Recent and upcoming guest appearances include the Zurich Tonhalle Orchestra, Leipzig Gewandhaus, Royal Concertgebouw Orchestra, Orchestre de Paris, and Los Angeles Philharmonic. He also conducted the New Year’s Eve concert of the Dresden Staatskapelle, broadcast live on German television. Last summer he made his Tanglewood debut and returned to the Lucerne Festival. He has also appeared with the Berlin Philharmonic, Vienna Philharmonic, London Philharmonic, New York Philharmonic, Boston Symphony, NHK Symphony, Hong Kong Philharmonic, Vienna State Opera, Berlin State Opera, Dresden State Opera, and La Scala. He made his San Francisco Symphony debut in April 2017.

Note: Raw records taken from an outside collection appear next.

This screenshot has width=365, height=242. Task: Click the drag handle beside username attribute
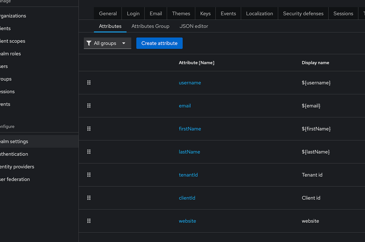(x=89, y=83)
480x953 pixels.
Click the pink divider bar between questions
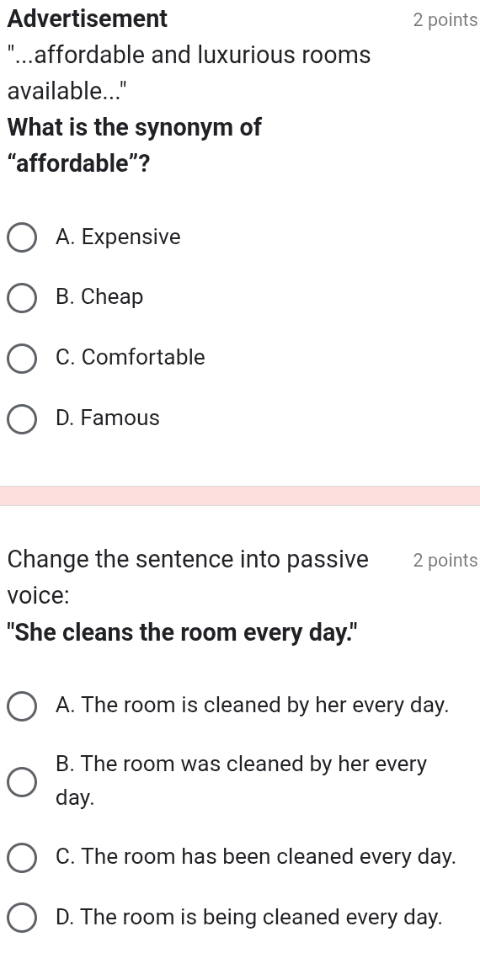point(240,495)
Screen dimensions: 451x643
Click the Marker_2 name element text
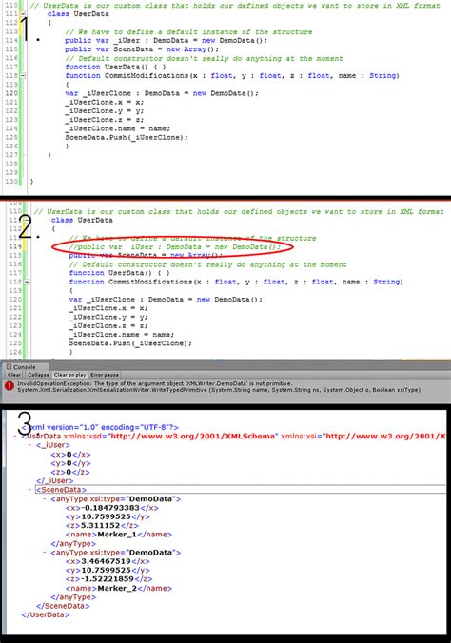119,588
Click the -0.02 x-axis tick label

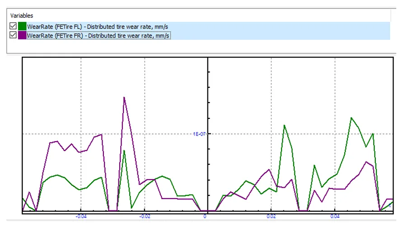tap(144, 216)
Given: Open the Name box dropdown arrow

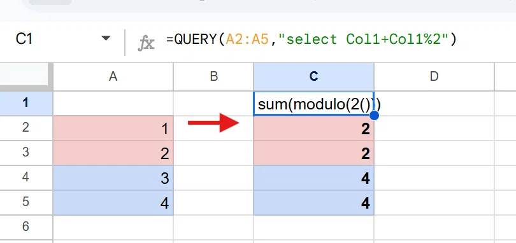Looking at the screenshot, I should (106, 38).
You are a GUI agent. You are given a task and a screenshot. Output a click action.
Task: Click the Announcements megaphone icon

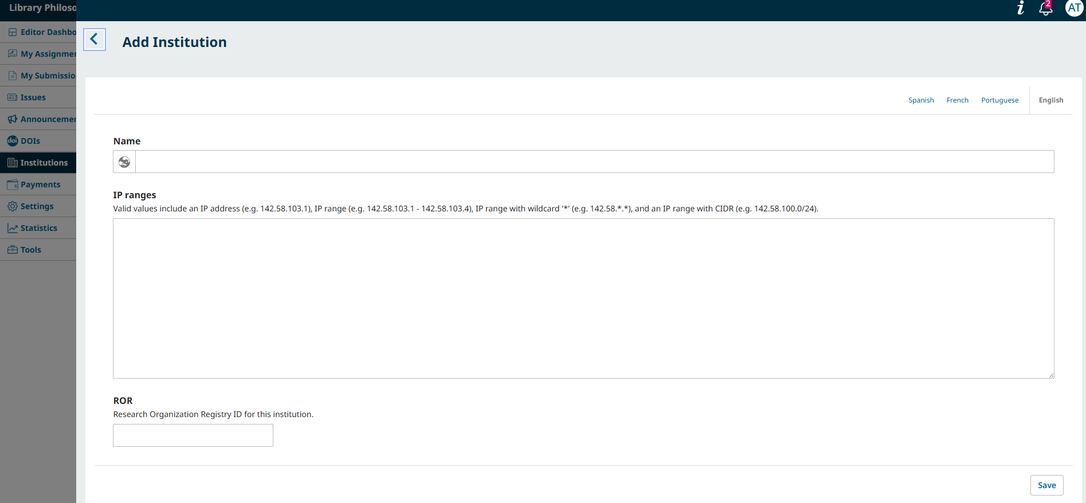click(x=12, y=119)
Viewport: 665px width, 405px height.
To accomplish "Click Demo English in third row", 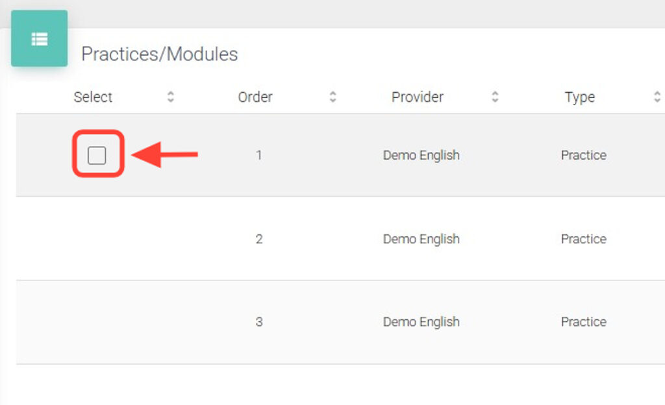I will 421,322.
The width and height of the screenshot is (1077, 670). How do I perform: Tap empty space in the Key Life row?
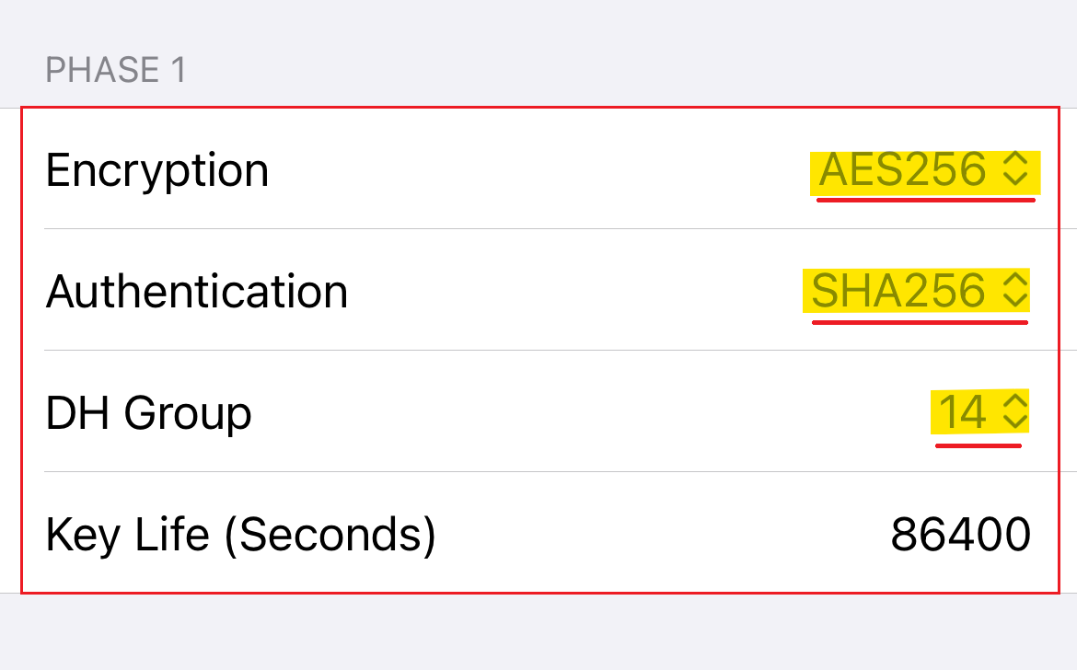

Orozco-Estrada was born in Medellín, Colombia, and began studying the violin in his early youth, switching to conducting at age 15. In 1997 he began a course of study at Vienna’s University of Music and Performing Arts, where he has been professor of orchestral conducting since 2022.

Jan Lisiecki

Jan Lisiecki’s 2025–26 season sees him return to Rotterdam Philharmonic, Vienna Symphony, Finnish Radio Symphony, Warsaw Philharmonic, Gulbenkian Orchestra, Berlin Radio Symphony, and Houston Symphony, among other orchestras. Last summer he was featured at the Seoul International Music Festival and a further 30 recitals have taken him across Europe and North America, including to the Berlin Philharmonie and Vienna Konzerthaus. Continuing his collaboration with the Academy of St Martin in the Fields, which he led from the piano in a tour of several Beethoven cycles last season, he performs another Beethoven cycle at the Enescu and Merano festivals.

Other recent appearances include the New York Philharmonic, Cleveland Orchestra, Chicago Symphony, Orchestre de Paris, Tonhalle-Orchester Zurich, Berlin Philharmonic, and Dresden Staatskapelle. Lisiecki is a fixture at major summer festivals, including the Salzburg Festival and BBC Proms. He made his San Francisco Symphony debut in June 2016.

Lisiecki was offered an exclusive recording contract with Deutsche Grammophon at the age of 15. Since then, he has recorded nine albums which have been awarded with the Juno Award, Echo Klassik, Gramophone Critics’ Choice, Diapason d’Or, and Edison Klassiek. At age 18, he received both the Leonard Bernstein Award and Gramophone’s Young Artist Award, becoming the youngest ever recipient of the latter. Lisiecki was named UNICEF ambassador to his native Canada in 2012.